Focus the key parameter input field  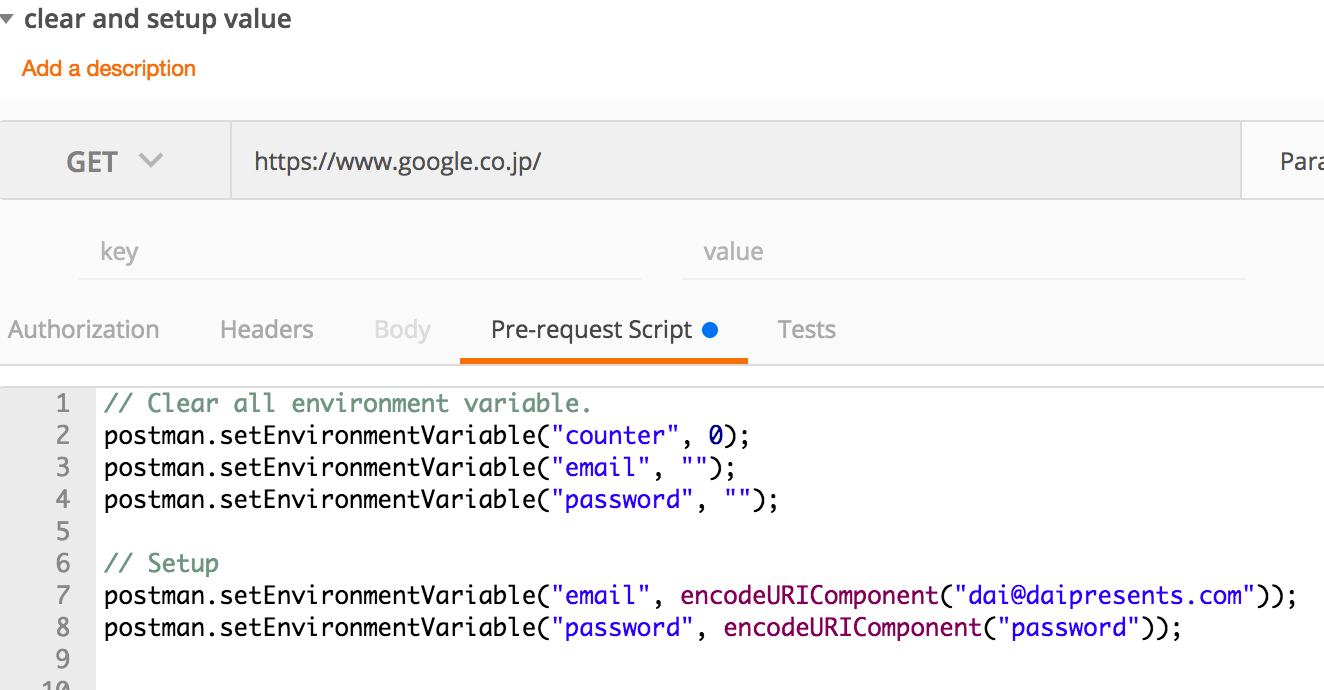point(360,252)
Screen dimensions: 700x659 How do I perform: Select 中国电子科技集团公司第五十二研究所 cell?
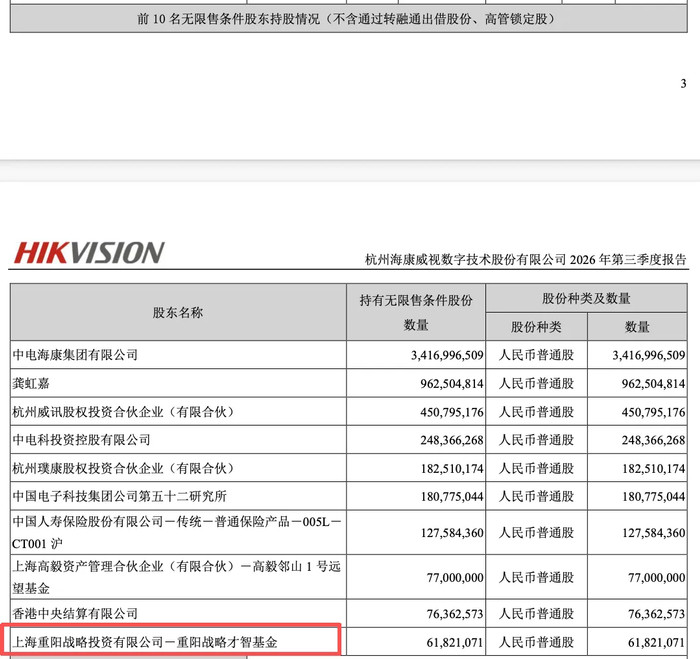(178, 496)
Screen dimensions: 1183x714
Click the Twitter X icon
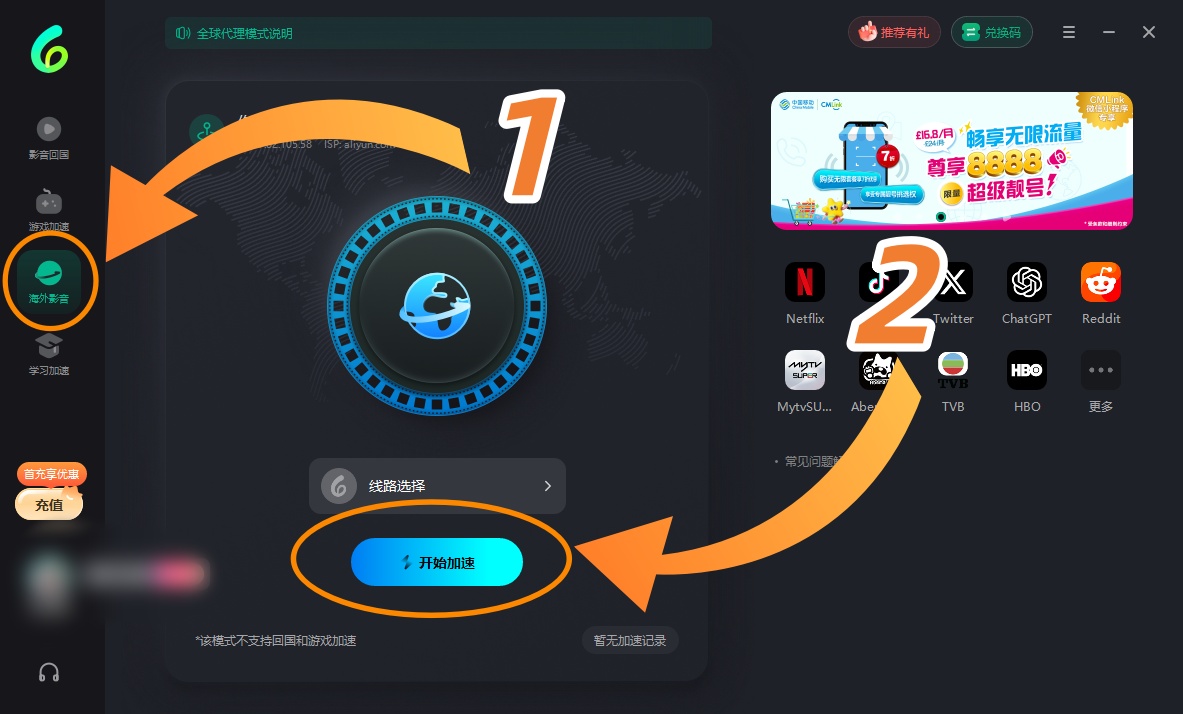pos(954,282)
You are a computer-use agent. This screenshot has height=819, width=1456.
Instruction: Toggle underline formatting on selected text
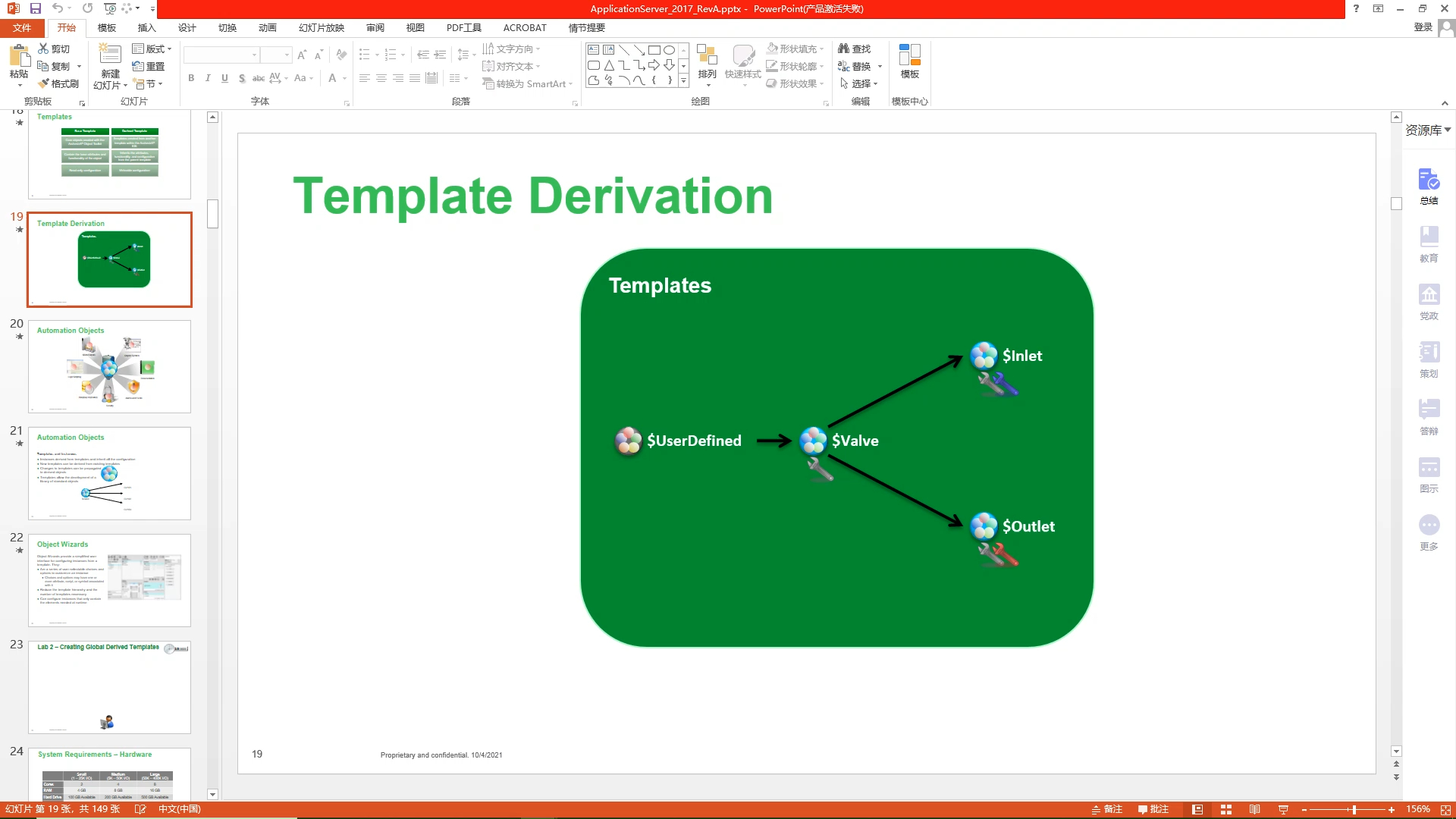click(224, 78)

Task item
Starting at the line that contains "Click the Twitter X icon", extract each line through the last line of the material exactly as written, and include no pictures.

Output for this task
Click the Twitter X icon
pos(954,282)
You are a computer-use agent. This screenshot has height=819, width=1456.
Instruction: Toggle underline formatting on selected text
click(224, 78)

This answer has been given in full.